● ФРАГМЕНТ ТЕКСТА
---------------

Я почувствовал себя загнанным в угол, когда у Алена Дюкасса в Нью-Йорке меня втянули в пространное обсуждение выбора воды, такое длинное, что оно лишило последней надежды ощутить хоть какую-то радость в этом темном, сухом, чуждом всякому юмору воплощении помпезности. Подача еды у Жоэля Робюшона в парижском «Ателье» исполнена приветливости и организована по новому принципу, который показал другим поварам, как сочетать еду высокого стиля с более приятной и свободной атмосферой. Монреальский скандальный «О пье де кошон» Мартина Пикара явился словно в ответ на мои молитвы, и потому я ощутил благодать в сердце, услышав от шефа громкое, дерзкое и веселое «Охренеть!» Когда я нахожу повара или ресторан, которые не могу не полюбить, я склонен преувеличивать все их достоинства. Но я действительно испытываю облегчение и вижу возврат к здравомыслию, когда ем в «Сент-Джоне» в Лондоне, или у Мартина в «О пье де кошон», или в «Авек» в Чикаго. Поскольку там наконец-то самой главной опять стала собственно еда, а прочей посторонней чепухе и вывертам просто нет места. Там я могу быть уверен, что никогда не услышу из уст официанта словосочетание «трюфельное масло», соус не будет взбит в пену, а в ликерной рюмке не подадут ничего, кроме текилы.

 

Жизнь и преступления

Писать все время о еде — почти как писать порнуху. Сколько может быть прилагательных прежде, чем начнешь повторяться? Сколько раз в различных вариациях ты сможешь писать об одинокой домохозяйке, временной нехватке средств и сексуально озабоченном здоровенном рассыльном, которому вовсе не хочется торговать пиццей? Сколько раз сможешь описать этот гребаный салат, не используя слова «хрустящий»? Поэтому мне всегда в радость, если доводится написать о чем-то, не затрагивающем непосредственно еду и поваров. У меня есть еще и другие интересы, например жизнь криминального мира.

---------------

● ИСХОДНЫЕ ДАННЫЕ
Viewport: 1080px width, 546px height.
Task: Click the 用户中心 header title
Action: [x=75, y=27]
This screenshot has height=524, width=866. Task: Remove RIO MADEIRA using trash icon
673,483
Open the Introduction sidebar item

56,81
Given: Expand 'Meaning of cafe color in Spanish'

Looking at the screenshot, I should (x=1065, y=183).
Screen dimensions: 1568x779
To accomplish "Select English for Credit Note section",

---------------

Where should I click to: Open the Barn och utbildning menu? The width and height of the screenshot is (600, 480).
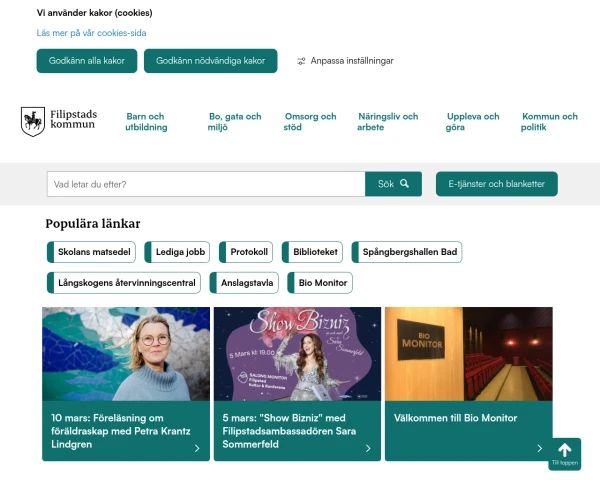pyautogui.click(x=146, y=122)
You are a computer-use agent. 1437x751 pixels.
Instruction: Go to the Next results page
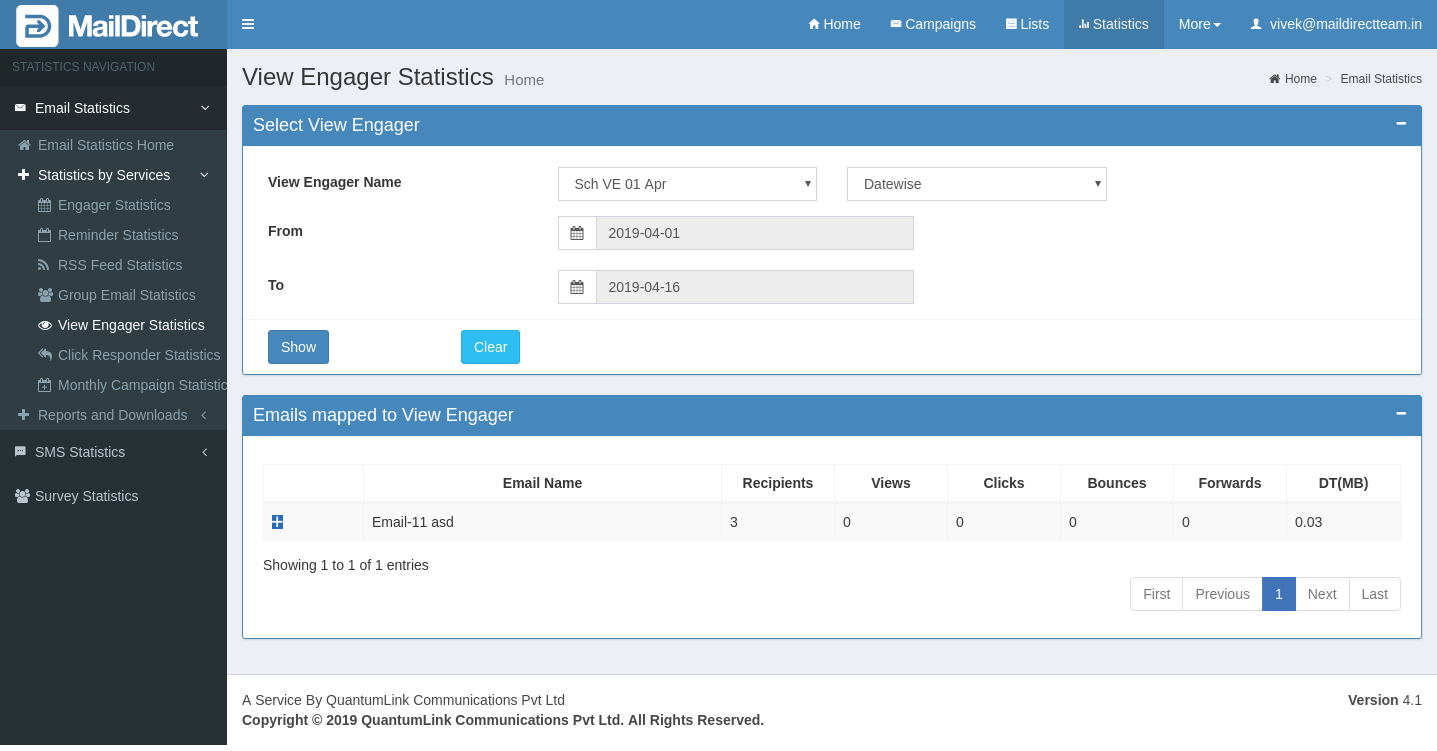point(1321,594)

---------------

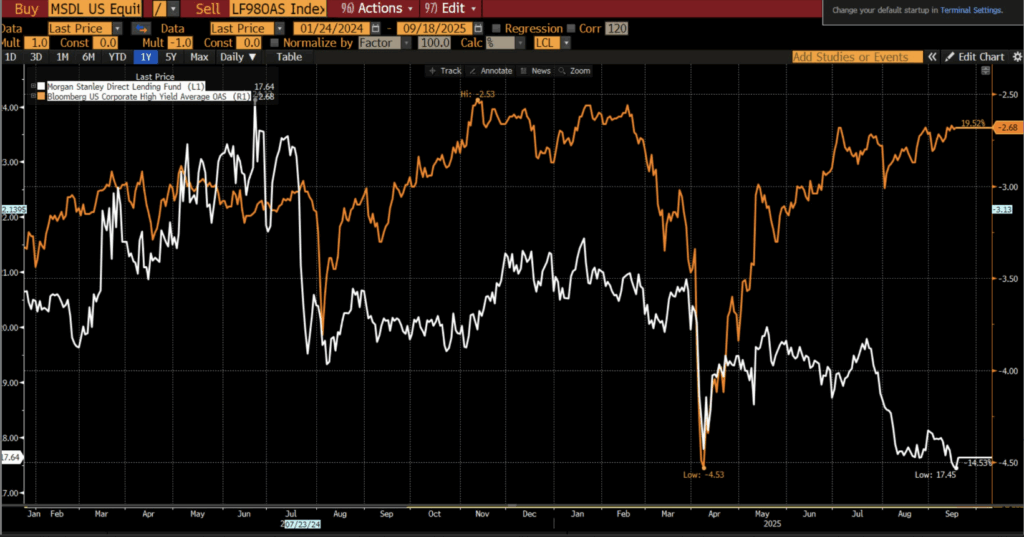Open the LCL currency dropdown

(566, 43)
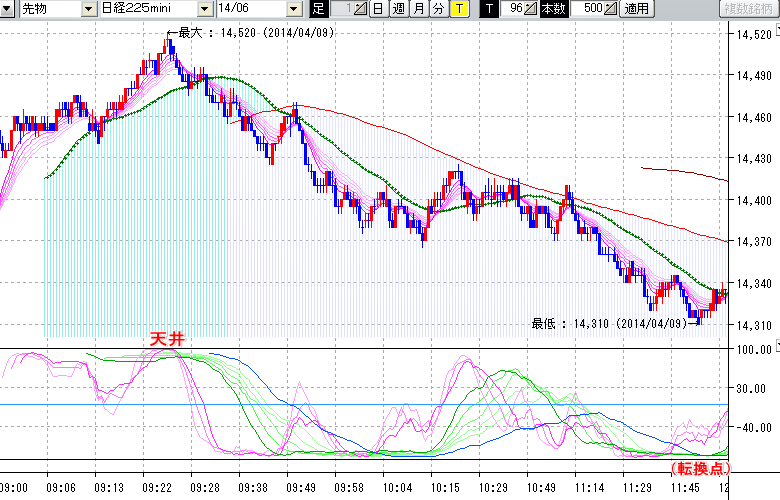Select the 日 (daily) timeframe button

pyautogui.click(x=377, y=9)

---------------

● ЦЕЛЬ ЗАДАНИЯ A
Согласно фрагменту текста, в каком городе находится ресторан «Сент-Джон»?
● ЦЕЛЬ ЗАДАНИЯ B
Переведите на английский язык предложение из фрагмента текста: «У меня есть еще и другие интересы, например жизнь криминального мира».

● ПИСЬМЕННЫЙ ОТВЕТ A
В Лондоне.

● ПИСЬМЕННЫЙ ОТВЕТ B
I have other interests as well, for example, the life of the criminal world.